Jeff Lichtman , le biologiste moléculaire et cellulaire qui dirige le laboratoire de Harvard travaillant sur le projet , déclare:
il contenait tellement de choses qui étaient incompatibles avec ce que l’on lirait dans un manuel.
L’une des découvertes les plus intrigantes concerne les multiples neurones connectés à de nombreuses synapses, certains allant jusqu’à plus de 50 connections. 96 % des neurones ne se connectent qu’à une seule synapse et 99 % ont moins de trois connexions synapses. Les scientifiques ne savent pas exactement ce que signifient ces neurones extra-connectés, mais la théorie actuelle est que cela pourrait être à quoi ressemble une réaction bien apprise qui demande peu de réflexion, un réflexe en quelque sorte. Par exemple, bouger le pied pour freiner est tellement ancré dans l’esprit des conducteurs expérimentés qu’ils n’y pensent pas consciemment en faisant le geste. Ca sera peut-être le cas dans quelques années pour un troisième pouce robotisé.
Acquisition d’images pour l’échantillon de cerveau humain. Un échantillon chirurgical frais de cortex cérébral a été rapidement conservé, puis coloré, incorporé dans de la résine et sectionné. Plus de 5 000 sections séquentielles d’environ 30 nm ont été collectées sur bande à l’aide d’un ATUM (panneau supérieur gauche). La boîte jaune montre le site où l’échantillon de cerveau est coupé avec le couteau diamanté et où de fines sections sont collectées sur le ruban. La bande a ensuite été découpée en bandes et imagée dans un microscope électronique à balayage multifaisceau (mSEM). Cette grande machine (voir panneau du milieu avec une personne sur une chaise comme référence) utilise 61 faisceaux qui imagent simultanément une zone hexagonale d’environ ~10 000 μm 2 (voir en haut à droite). Pour chaque section fine, tous les carreaux obtenus sont ensuite cousus ensemble. Une de ces sections cousues est illustrée (en bas). Cette section a une superficie d’environ 4 mm2 et a été imagée avec 4 x 4 nm2 pixels. Compte tenu de la nécessité d’un certain chevauchement entre les tuiles cousues, cette seule section a nécessité la collecte de plus de 300 Go de données. (Photo : GOOGLE RESEARCH & LICHTMAN LAB, HARVARD UNIVERSITY / D. BERGER (RENDERING)/ CC BY-NC-ND 4.0.)

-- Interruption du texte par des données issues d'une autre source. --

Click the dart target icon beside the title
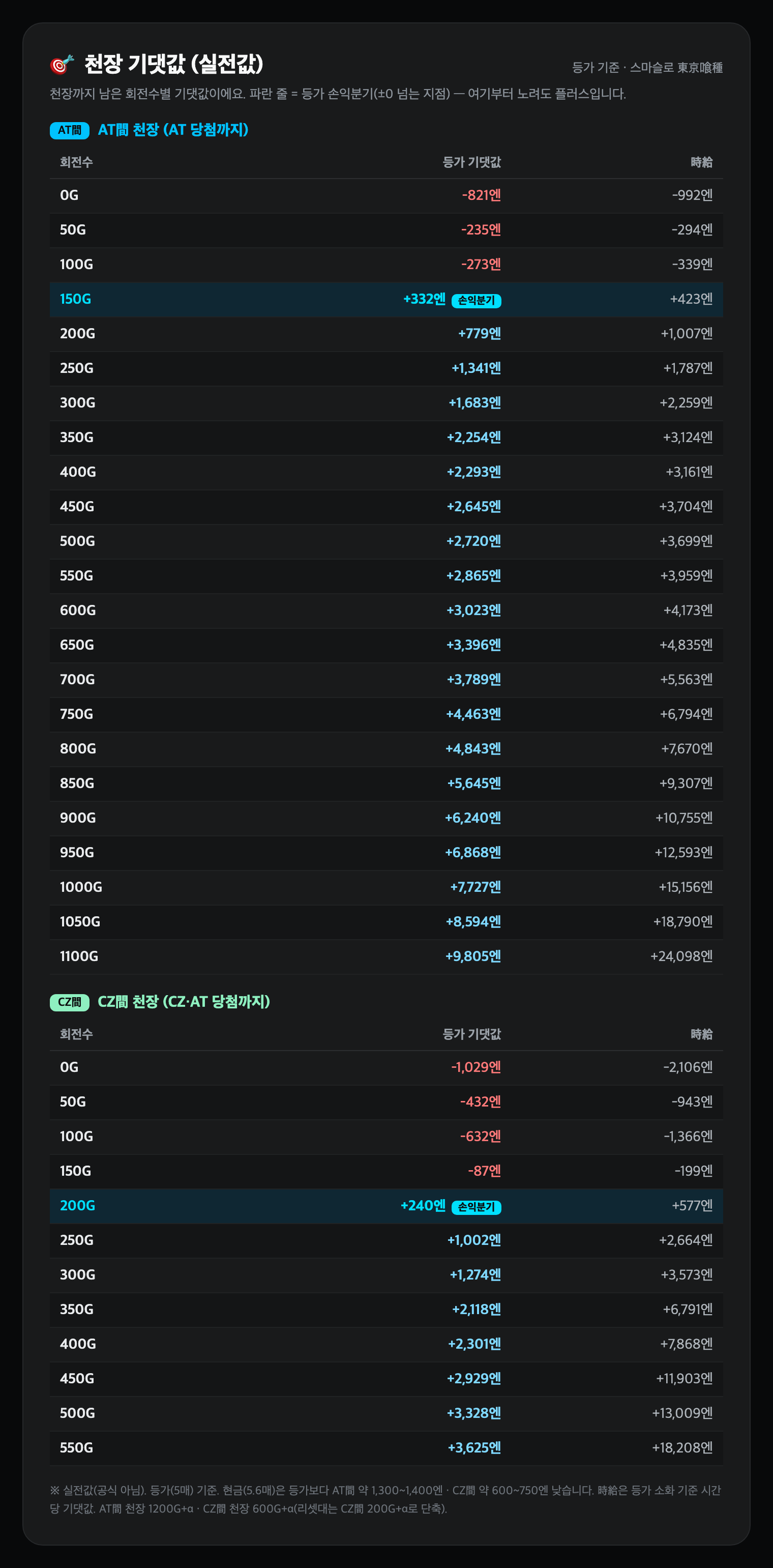773x1568 pixels. (62, 64)
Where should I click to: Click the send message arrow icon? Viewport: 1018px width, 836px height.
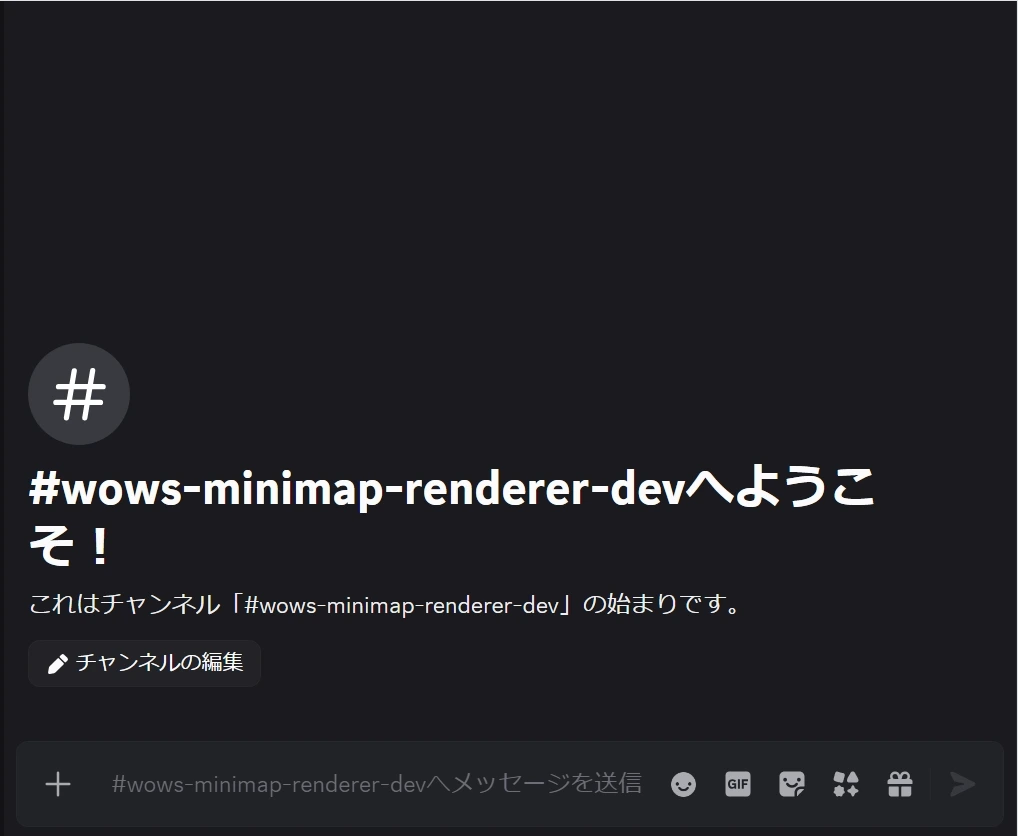coord(962,784)
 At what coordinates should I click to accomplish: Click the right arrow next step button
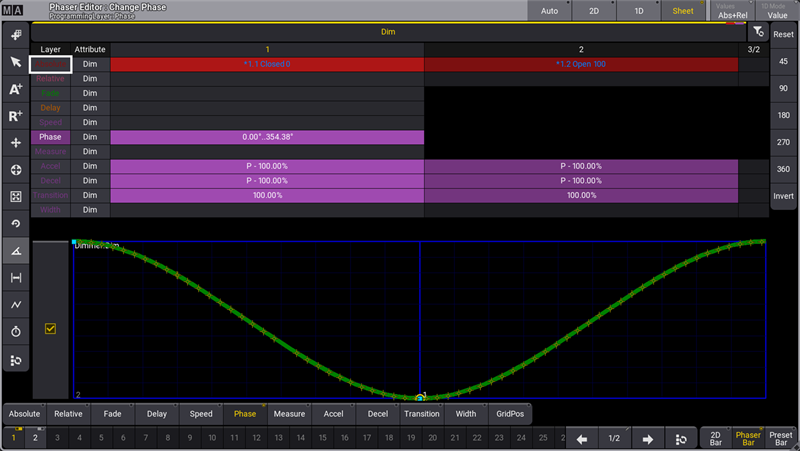coord(647,438)
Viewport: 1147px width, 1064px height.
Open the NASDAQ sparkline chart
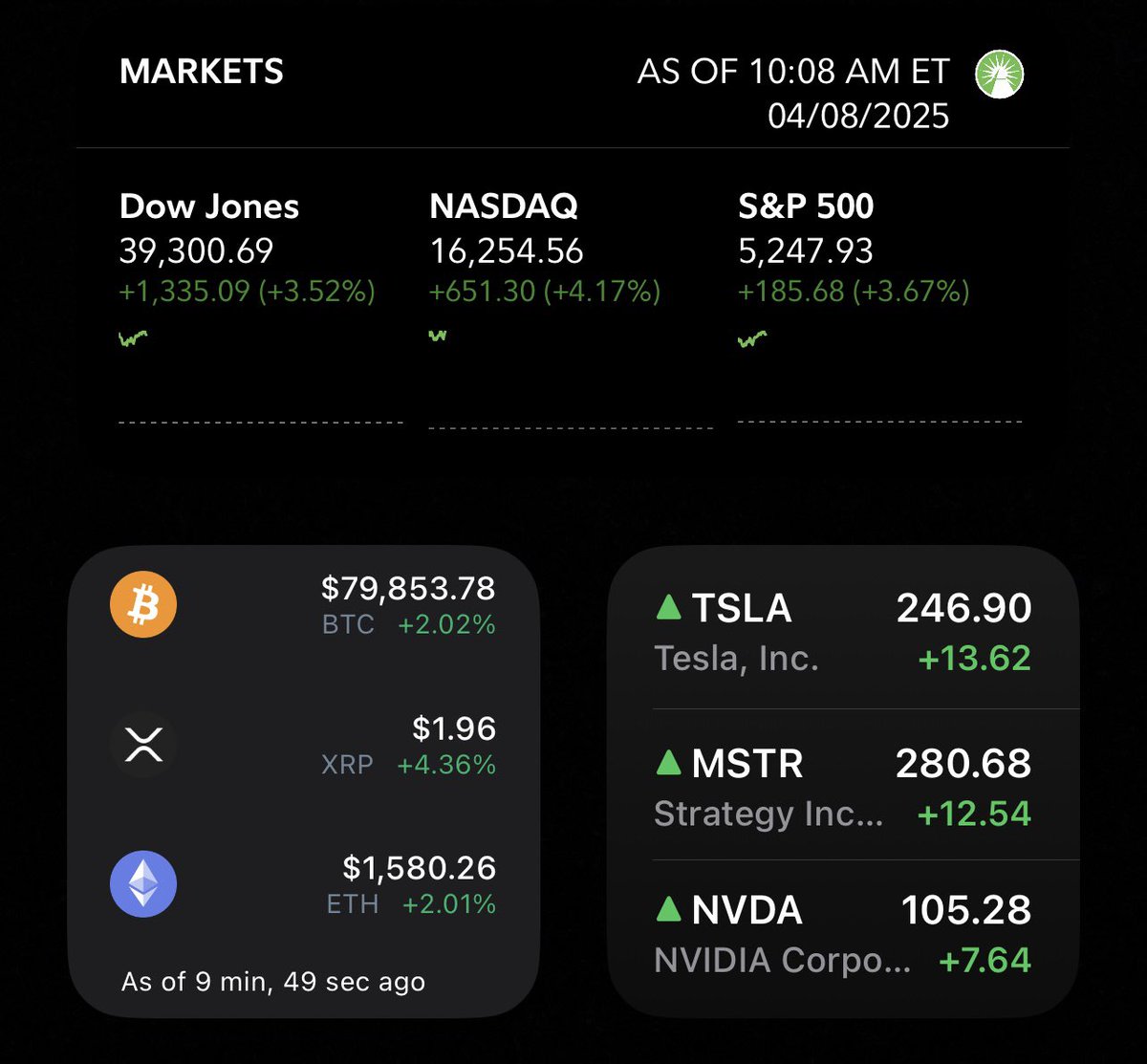point(439,335)
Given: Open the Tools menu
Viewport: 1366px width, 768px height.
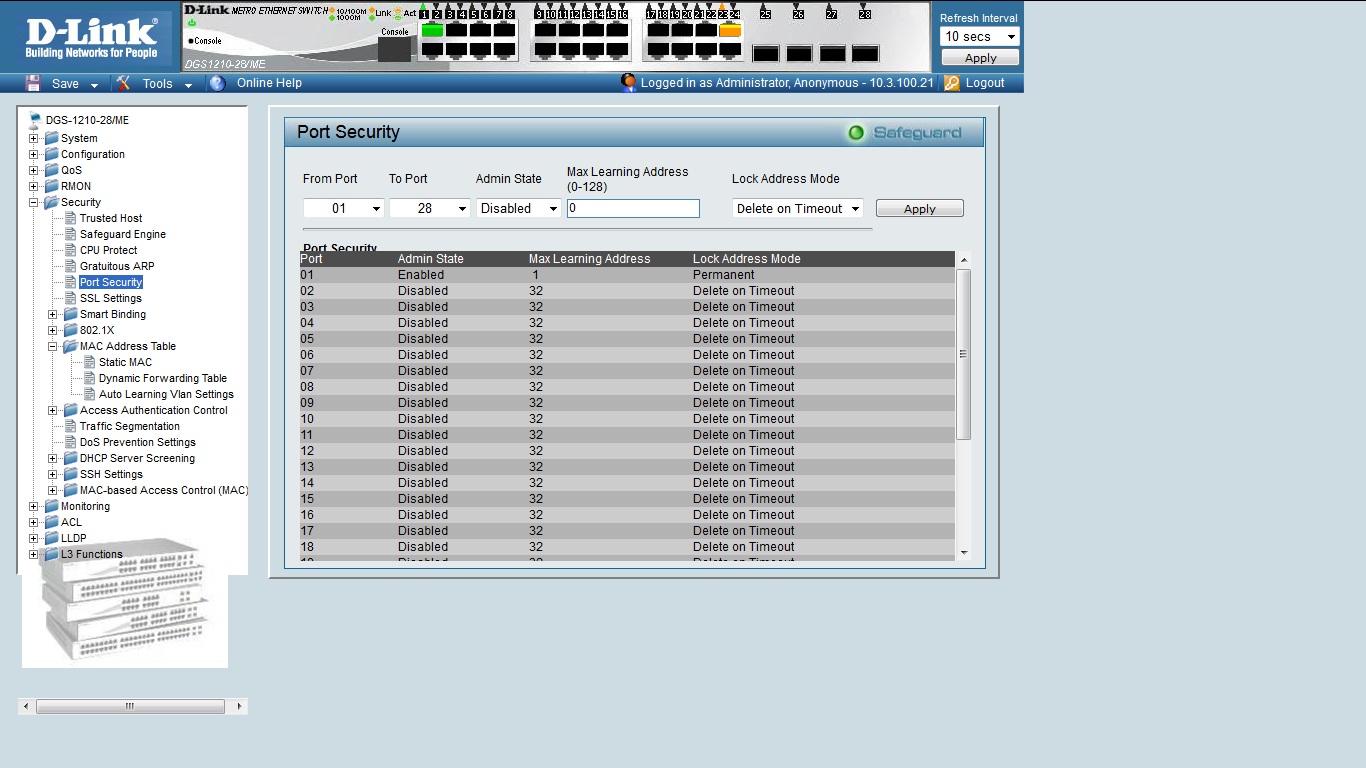Looking at the screenshot, I should click(157, 83).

Plusieurs autres éléments ont surpris les scientifiques, notamment le fait que les neurones pyramidaux, qui possèdent des dendrites (les branches qui transportent les informations d’un neurone), sont symétriques. En outre, ils ont découvert des axones – des branches qui transportent les informations d’une synapse au corps cellulaire – qui formaient des verticilles, tournant en rond autour d’eux, ce qui n’avait jamais été vu auparavant.
Evidemment, avec davantage de personnes examinant minutieusement les données de cette carte du cerveau humain, de nombreuses autres voies s’ouvriront pour la recherche sur les neurones.
Des cartes cérébrales ont déjà été créées, à partir de 1986, lorsque 302 neurones ont été cartographiés chez un ver rond. Des cartes plus complexes d’autres espèces ont été aussi réalisées, mais il faudra des années et des progrès technologiques pour obtenir un cerveau humain entièrement cartographié à cette résolution.
En attendant, l’équipe a aussi cartographié l’hippocampe d’une souris, un animal qui possède un cerveau assez similaire à celui des humains en termes de structure et de composition neuronale. En cas de succès, une cartographie du cerveau de souris pourrait donner un aperçu de la façon dont les humains apprennent et même du fonctionnement du libre arbitre.
Un seul neurone (blanc) représenté avec 5 600 des axones (bleu) qui s’y connectent. Les synapses qui établissent ces connexions sont indiquées en vert. (Photo : Google Research & Lichtman Lab (Université de Harvard)/Rendu par D. Berger (Université de Harvard)/ CC BY-NC-ND 4.0.)
Via Smithsonian Magazine.
Cette carte du cerveau humain est une vraie avancée dans la recherche sur le fonctionnement de cet incroyable organe, bien loin des hypothèses empiriques d’une autre époque comme par exemple le phrénomètre électrique Lavery pour évaluer l’intelligence et le caractère au début du 20ème siècle.